Urzekły mnie kiedyś słowa dziecięcej modlitwy wypisane na obrazku, przedstawiającym uśmiechniętą twarz dziecka z jakiegoś biednego kraju – dziecka zapewne cierpiącego wiele niedostatków – a jednak o szeroko otwartych i szczęśliwych oczach. Oto fragment tej modlitwy: „Panie Jezu, pragnę nieść pomoc duchowa i materialną dzieciom, które Cię nie znają, dzieciom bezdomnym i opuszczonym, dzieciom cierpiącym głód i pozbawionym wszelkiej opieki lekarskiej.

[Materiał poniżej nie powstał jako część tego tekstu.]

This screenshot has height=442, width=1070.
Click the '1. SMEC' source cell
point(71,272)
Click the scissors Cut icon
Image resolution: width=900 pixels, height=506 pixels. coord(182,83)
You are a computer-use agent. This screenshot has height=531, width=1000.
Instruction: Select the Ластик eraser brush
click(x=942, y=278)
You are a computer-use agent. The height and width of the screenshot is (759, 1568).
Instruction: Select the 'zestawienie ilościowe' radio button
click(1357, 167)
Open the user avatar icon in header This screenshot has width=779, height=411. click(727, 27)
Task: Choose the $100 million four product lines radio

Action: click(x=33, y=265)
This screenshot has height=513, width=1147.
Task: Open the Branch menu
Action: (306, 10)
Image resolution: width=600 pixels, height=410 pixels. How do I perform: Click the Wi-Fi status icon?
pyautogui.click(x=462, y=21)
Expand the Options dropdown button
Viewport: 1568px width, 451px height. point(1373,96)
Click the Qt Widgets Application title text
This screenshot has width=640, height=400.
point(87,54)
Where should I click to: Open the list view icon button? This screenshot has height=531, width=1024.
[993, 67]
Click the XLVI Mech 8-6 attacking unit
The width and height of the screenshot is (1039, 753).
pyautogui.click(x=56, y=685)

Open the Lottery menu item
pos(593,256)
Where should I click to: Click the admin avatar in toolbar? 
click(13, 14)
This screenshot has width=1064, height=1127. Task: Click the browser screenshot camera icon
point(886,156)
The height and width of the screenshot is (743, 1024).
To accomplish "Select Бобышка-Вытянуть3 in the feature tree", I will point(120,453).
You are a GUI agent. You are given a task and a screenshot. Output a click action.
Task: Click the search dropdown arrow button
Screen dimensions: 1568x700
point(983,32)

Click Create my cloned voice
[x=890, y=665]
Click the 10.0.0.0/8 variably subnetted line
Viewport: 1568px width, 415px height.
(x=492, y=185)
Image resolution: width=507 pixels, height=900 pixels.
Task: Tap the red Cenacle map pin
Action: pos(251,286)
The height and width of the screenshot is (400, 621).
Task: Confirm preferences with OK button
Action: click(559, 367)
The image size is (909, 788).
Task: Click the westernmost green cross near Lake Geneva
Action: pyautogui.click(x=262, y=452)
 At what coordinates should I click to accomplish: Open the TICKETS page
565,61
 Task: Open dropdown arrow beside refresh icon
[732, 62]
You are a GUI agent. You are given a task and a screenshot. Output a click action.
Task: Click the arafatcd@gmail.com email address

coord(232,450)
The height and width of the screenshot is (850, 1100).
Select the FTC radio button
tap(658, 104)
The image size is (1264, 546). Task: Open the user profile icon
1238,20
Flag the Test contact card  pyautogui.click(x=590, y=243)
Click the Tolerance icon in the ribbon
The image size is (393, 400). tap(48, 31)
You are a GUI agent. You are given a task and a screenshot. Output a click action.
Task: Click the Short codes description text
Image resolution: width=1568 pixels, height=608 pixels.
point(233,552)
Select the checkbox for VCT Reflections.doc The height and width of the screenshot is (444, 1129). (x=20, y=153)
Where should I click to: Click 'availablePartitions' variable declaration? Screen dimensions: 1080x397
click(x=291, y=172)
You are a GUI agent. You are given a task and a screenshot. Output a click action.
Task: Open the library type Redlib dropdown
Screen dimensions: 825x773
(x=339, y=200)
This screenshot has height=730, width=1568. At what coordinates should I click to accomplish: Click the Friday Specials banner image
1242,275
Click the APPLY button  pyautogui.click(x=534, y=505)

Ofiaruję Ci za nie codzienną modlitwę, pracę, naukę i dobre uczynki, a także ofiarę z drobnych wyrzeczeń – na chleb dla głodnych, lekarstwo dla chorych, naukę i katechezę dla wszystkich, na wielką radość zjednoczenia z Toba, Panie Jezu”.

Dlaczego pozwoliłem sobie na te dwa cytaty mając zamiar opisania półkolonii zimowych prowadzonych przez Fundację UT UNUM SINT od 2 do 14 lutego br.? Były to zresztą, już nie wiem które wspólnie spędzone wakacyjne dni od 1985 roku, kiedy to rozpoczęła się historia przyjaźni z najuboższymi dziećmi, często opuszczonymi przez wszystkich.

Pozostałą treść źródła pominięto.